Les abondantes dissertations des sociologues n’ont guère réussi à découvrir dans le totémisme un culte primitif spécial. Rien en effet ne le distingue nettement du fétichisme. Le totem, qu’il soit animal, plante, ou objet inanimé, paraît bien avoir constitué simplement le signe de ralliement d’une tribu devenu ensuite son fétiche. On peut le comparer aux images figurant sur les bannières et les écussons des chefs guerriers de tous les temps. Loin d’avoir été une religion, le totémisme représente un domaine que la religion n’envahit qu’assez tard.

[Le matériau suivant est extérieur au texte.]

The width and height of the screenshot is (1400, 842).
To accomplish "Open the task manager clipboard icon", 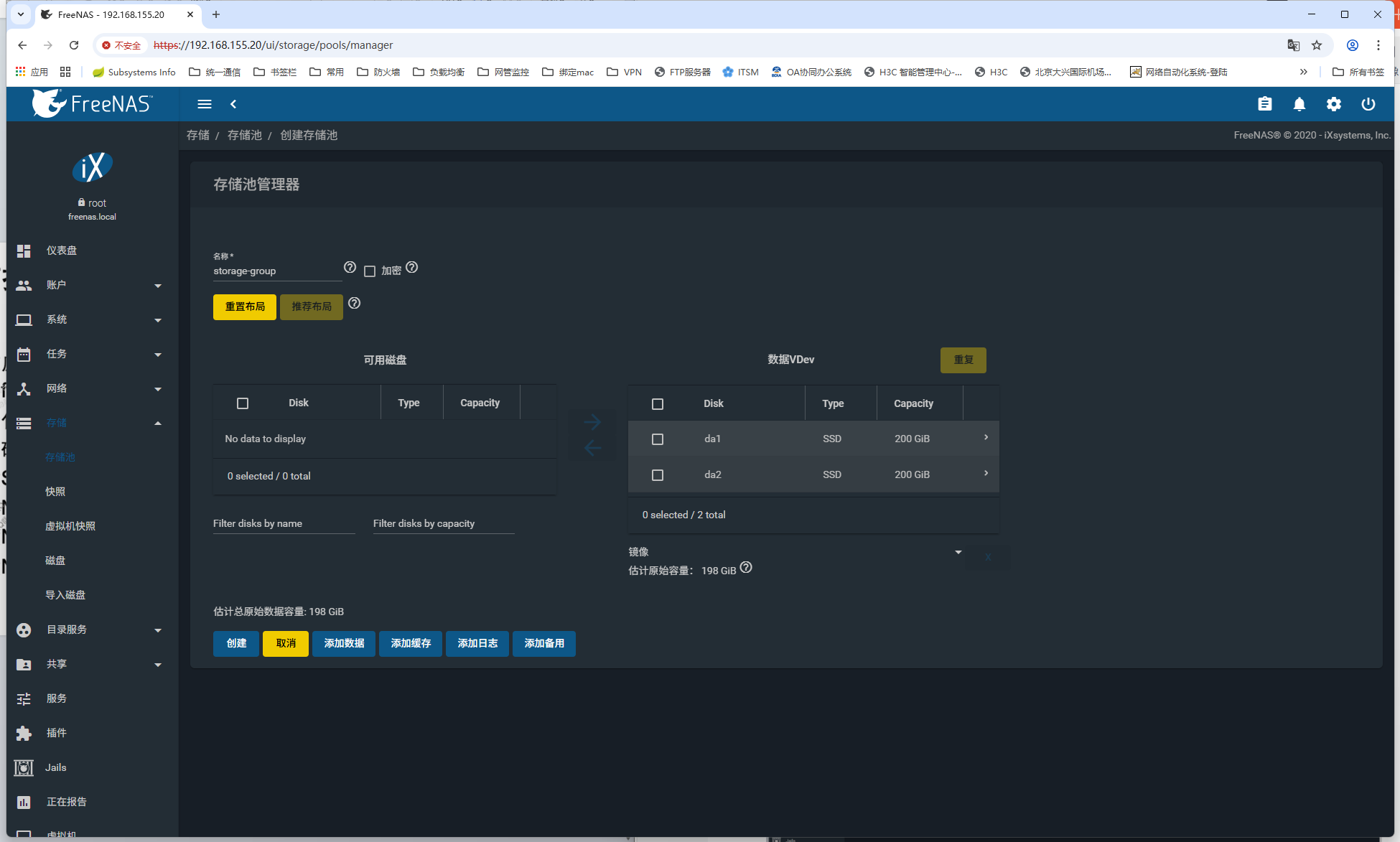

L’animisme, également séparé du fétichisme par les historiens, nous semble s’y rattacher étroitement. Impossible de croire que le plus inintelligent des sauvages ait jamais adoré une pierre ou un morceau de bois s’il ne les avait supposés doublés d’esprits invisibles. La seule distinction, assez problématique d’ailleurs, pouvant être établie entre le fétichisme et l’animisme serait que dans ce dernier les esprits, au lieu de rester fixés sur l’objet, s’en trouveraient indépendants et pourraient circuler à leur gré.
Un fétiche est parfois individuel, mais le plus souvent collectif. Le totémisme, dont nous parlions à l’instant, représente un fétichisme collectif.
L’homme moderne s’imagine entièrement dégagé du fétichisme et parle de ce culte avec dédain. Cependant sa vie en est pleine. Beaucoup de libres penseurs ont foi dans les présages, les porte-bonheur, l’influence du chiffre 13, et nombre de superstitions du même ordre. Les croyants les plus monothéistes en apparence ne doutent pas de la vertu des reliques, des médailles, de l’action curative des sources miraculeuses et des pèlerinages. Les ex-voto ornent en aussi grande quantité les murs des églises modernes que les anciens temples de la Grèce et se révèlent inspirés par une mentalité identique.
Qu’il s’agisse d’animisme, de fétichisme, ou d’une religion quelconque, les rites et les sacrifices jouèrent toujours, nous l’avons dit plus haut, un rôle essentiel. Chez les peuples déjà avancés en civilisation : Grecs, Romains, Égyptiens ou Juifs, les rites étaient minutieusement réglés. Le Lévitique renferme de nombreuses prescriptions relatives aux cérémonies. Parmi elles figuraient les sacrifices expiatoires pratiqués par la plupart des peuples. Jehovah ne cessait d’en réclamer. Ce dieu féroce, aux goûts plébéiens, se réjouissait de l’odeur de la viande brûlée. Pour se concilier ses faveurs, Salomon fit égorger en une seule fois d’immenses troupeaux de bœufs.